A começar do desafeto Rodrigo Maia (DEM-MG), a quem Bolsonaro acusa – sem muita razão — de ter travado o andamento de seu governo durante os dois últimos anos em que presidiu a Câmara. O rival saiu muito menor da eleição para a sua sucessão e, de quebra, virou pivô de uma crise no próprio partido que deve ter colocado fim a sua trajetória na sigla. Está agora à procura de uma nova legenda no complexo xadrez que se desenha para 2022.

Já o governador de São Paulo, João Doria (PSDB), que também saiu derrotado na eleição para a Câmara – apoiava Baleia Rossi (MDB-SP) –, agora se vê fustigado dentro do seu próprio partido, questionado por sua estratégia de forçar o controle da legenda e pavimentar assim a sua candidatura presidencial. Recebeu críticas de Aécio Neves (PSDB-MG), que volta a se movimentar com força internamente, e do governador do Rio Grande do Sul, Eduardo Leite (PSDB-RS), que também nutre a pretensão de disputar o Planalto em 2022.
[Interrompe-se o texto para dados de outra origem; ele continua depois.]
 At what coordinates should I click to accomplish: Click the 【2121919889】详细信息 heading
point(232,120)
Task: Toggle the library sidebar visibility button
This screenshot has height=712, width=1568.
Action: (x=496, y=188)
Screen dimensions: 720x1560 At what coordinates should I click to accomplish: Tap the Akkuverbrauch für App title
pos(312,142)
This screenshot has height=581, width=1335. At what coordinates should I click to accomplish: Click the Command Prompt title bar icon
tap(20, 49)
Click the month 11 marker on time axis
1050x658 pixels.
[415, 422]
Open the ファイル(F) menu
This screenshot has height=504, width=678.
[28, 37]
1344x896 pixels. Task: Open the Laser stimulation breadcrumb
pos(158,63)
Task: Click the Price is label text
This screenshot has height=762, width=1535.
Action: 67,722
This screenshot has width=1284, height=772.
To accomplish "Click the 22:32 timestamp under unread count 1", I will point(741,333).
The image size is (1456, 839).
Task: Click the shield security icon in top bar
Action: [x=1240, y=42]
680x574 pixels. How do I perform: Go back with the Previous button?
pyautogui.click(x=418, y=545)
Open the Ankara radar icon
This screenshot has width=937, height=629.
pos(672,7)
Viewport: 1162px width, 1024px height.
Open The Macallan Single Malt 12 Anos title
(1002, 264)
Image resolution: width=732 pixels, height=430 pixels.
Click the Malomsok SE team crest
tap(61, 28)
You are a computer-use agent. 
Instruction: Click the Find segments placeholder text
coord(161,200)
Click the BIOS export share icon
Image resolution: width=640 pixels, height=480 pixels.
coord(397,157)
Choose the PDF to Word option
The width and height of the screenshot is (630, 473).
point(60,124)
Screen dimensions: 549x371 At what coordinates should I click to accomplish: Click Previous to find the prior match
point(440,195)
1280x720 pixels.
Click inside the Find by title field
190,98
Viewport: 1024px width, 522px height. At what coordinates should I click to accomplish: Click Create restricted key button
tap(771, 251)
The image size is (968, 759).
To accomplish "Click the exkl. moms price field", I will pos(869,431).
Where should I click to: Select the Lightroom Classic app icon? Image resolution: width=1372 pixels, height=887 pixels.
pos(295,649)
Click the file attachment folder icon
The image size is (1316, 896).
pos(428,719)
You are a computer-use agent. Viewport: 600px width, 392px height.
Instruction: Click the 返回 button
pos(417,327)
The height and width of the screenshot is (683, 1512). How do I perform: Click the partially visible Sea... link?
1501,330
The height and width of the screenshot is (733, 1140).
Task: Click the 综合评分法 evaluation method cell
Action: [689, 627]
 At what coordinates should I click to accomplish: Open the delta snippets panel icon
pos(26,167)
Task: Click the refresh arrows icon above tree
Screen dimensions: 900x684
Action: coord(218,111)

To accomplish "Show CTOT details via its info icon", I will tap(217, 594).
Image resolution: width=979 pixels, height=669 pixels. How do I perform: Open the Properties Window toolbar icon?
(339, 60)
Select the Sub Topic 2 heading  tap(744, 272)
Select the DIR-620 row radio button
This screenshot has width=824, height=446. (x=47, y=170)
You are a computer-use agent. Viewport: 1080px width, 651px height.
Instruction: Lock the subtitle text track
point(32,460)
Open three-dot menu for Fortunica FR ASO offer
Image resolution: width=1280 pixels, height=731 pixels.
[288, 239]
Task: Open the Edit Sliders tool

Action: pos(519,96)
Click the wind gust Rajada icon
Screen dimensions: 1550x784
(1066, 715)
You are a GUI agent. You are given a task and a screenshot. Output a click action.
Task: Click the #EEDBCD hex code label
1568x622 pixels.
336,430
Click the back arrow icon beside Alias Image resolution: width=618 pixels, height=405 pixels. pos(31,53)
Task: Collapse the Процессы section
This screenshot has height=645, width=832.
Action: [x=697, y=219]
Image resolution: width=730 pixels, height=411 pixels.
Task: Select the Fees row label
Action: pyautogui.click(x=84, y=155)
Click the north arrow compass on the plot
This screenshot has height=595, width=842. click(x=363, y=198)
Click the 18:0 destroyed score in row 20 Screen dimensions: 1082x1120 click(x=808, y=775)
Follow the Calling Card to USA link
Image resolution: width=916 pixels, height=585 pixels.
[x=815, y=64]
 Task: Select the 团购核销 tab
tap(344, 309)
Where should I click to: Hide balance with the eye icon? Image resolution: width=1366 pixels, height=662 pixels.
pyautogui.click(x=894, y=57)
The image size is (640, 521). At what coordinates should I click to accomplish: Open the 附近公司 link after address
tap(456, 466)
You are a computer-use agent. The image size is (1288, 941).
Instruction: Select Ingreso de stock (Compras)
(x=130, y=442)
Bolsonaro ainda vê o projeto de frente ampla de esquerda se desmoronar com a cartada do ex-presidente Luiz Inácio Lula da Silva de lançar Fernando Haddad candidato à presidência da República, enquanto ele próprio não recupera os seus direitos políticos na Justiça, algo que parece muito difícil. Antigos ou prováveis aliados como PSOL, PSB, PDT e PCdoB (e até mesmo gente dentro do PT) torceram o nariz para a iniciativa, que dificulta o lançamento de uma candidatura única para enfrentar o atual presidente – que, diga-se, adoraria polarizar com um candidato do PT na eleição.

Para completar os dias de glória, Bolsonaro ainda vê o seu mais recente desafeto, o ex-ministro Sergio Moro, sofrendo derrotas contundentes na Justiça em relação ao seu comportamento quando era juiz e atuava nos processos da Operação Lava-Jato. Ver Moro em maus lençóis é importante para Bolsonaro porque o ex-aliado ainda aparece nas pesquisas como um potencial adversário na sucessão presidencial.

Enfim, Bolsonaro voa, por ora, no chamado céu de brigadeiro. Resta saber por quanto tempo e se ele próprio, como costuma fazer, não vai botar tudo a perder.